Photos by Leah Lizarondo
Gasp! My first tofu post. I feel like I break some culinary barrier whenever I post a tofu recipe (not to mention tempeh, miso and the ilk) so I get a little nervous. Not that I have no experience with it. I grew up with it. But I’ve met quite a few individuals who haven’t or don’t eat it at all. There are some who avoid soy in general as part of their dietary practice but there are some who simply don't know how to cook it or have not come across a dish with tofu that they particularly liked.
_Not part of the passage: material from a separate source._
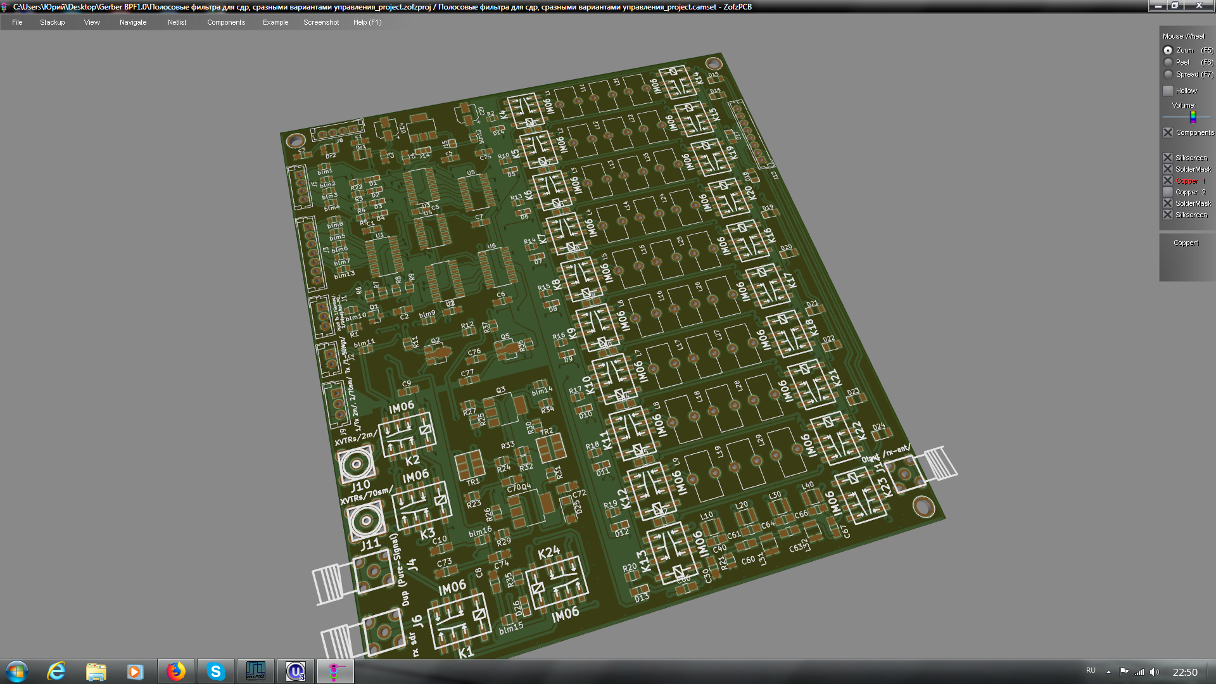Open the Stackup menu
The width and height of the screenshot is (1216, 684).
click(52, 22)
For those who feel like they don’t know how to cook it, the “extra firm” variety is actually very easy to handle, so it’s a good place to start. You can cut it up and fry it, bread it and bake it, cube it and put it in soups, and blend it and use it in desserts. Very forgiving. This site from The Cancer Project has great and easy recipes that use tofu. I especially love the chocolate mousse (yes, I typed that right). It's always a hit when I do cooking demos (of course, I don’t tell the audience what’s in their mousse until after they have devoured their share!)
If you have not come across a tofu dish that you liked, chances are you haven’t had it done right. Or maybe you need something with familiar flavors as a gateway. And here’s the dish for that! I’d love for you to give tofu a try with this spin on spinach pie.
Spanakopita. Who doesn’t love it? It's such a great little handheld bundle of joy. This was one of the first things I made when I first started cooking. But as you know, I don’t typically eat dairy. And you or a loved one or a friend may be taking a break from dairy or just want to rotate a cholesterol-free option to your repertoire.
So here’s a great recipe from the Spork Fed cookbook that’s just perfect. I’ve made it as a pie on a plate and as little hand pies. Depending on how much time I have. I’ve also used phyllo, puff pastry or any pie dough and it has worked wonderfully each time. Although my favorite is with puff pastry and as hand pies, just as the original recipe recommends.
From Spork Fed, with a few adaptations
Yields about 10-12 pieces or one 8-inch pie
- 2 T olive oil
- 1-2 t dried oregano
- 1 14 oz. block extra firm tofu, drained and crumbled (use your hands, it’s the easiest way)
- 5 cloves roasted garlic (or 3 cloves raw, chopped)
- 1 t sea salt
- ½ t pepper
- 2 T mellow white miso
- 2 T red wine vinegar
- 2 T fresh lemon juice
- grated zest of 1 lemon
- 1 T brown rice syrup (or ½ T agave)
- 1 T fresh thyme (or 1 t dried thyme)
½ c pine nuts (optional but recommended)
- 4 cups spinach, tightly packed
- ¾ c chopped tomatoes (optional)
- 1 package frozen puff pastry, pie crust or phyllo, thawed
1. Preheat oven to 400F
2. In a large pan, gently heat the oil and add all the ingredients except the spinach and the tomatoes.
3. Cook for about 5-7 minutes, stirring occasionally until tofu appears slightly dry and golden.
4. Add spinach to the tofu mixture in small batches and cook until wilted. Remove excess water once cooked.
5. To assemble as pie: Butter a springform pan and layer the phyllo one layer at a time, moistening each layer with a little melted butter or butter substitute (I like Earth Balance). Place filling, top with tomatoes and fold edges over.
6. To assemble as handheld pies: slice dough into 4 inch squares, add 2 T filling to the upper left corner of each square. Fold dough in half over filling, creating a triangle. Seal edges by pressing with a fork. Make two small slits on top of the spanakopita. Repeat with remaining puff pastry. Place on baking sheet lined with parchment.
7. Bake for about 20 minutes until crust is golden.